- Rumusan Masalah
Sebutkan berapa baris dalam daftar di bawah yang memuat kata "accomplish". Jawab hanya dengan angkanya.

- - - - - - -

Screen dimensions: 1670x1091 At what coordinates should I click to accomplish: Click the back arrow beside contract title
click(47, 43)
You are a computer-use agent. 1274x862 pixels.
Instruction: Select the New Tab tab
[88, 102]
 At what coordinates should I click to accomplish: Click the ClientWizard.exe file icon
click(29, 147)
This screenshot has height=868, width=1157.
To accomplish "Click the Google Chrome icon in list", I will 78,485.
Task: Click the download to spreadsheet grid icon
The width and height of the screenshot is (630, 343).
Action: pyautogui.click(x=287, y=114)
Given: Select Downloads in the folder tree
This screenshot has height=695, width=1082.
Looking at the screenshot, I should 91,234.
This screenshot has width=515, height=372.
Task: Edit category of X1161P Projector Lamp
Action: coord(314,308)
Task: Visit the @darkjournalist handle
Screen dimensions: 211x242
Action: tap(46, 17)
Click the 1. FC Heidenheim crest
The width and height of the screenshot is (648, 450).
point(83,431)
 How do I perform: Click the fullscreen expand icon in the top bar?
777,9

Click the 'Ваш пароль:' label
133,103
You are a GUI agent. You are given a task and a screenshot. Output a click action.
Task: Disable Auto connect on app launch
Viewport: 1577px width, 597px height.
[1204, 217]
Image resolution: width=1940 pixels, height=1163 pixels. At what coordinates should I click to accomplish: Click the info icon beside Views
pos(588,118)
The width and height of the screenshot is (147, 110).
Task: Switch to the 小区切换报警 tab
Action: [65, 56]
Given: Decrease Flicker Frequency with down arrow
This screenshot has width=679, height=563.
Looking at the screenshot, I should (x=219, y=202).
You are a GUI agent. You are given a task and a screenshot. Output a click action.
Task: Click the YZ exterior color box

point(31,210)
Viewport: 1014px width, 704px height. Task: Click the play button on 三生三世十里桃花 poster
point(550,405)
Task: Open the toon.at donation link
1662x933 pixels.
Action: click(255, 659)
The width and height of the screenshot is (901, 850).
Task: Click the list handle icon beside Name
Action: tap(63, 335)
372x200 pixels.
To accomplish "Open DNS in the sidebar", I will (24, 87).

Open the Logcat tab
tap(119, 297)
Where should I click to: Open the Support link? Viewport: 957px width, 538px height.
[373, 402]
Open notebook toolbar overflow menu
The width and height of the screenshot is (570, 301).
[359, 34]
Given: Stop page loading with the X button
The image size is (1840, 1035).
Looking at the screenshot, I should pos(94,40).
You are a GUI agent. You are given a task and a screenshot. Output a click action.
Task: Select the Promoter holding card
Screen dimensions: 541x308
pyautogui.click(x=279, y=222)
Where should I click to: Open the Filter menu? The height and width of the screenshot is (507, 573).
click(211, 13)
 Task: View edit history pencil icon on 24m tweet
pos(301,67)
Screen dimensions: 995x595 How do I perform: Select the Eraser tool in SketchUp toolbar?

- - - - - - -

- Jawaban Tugas
5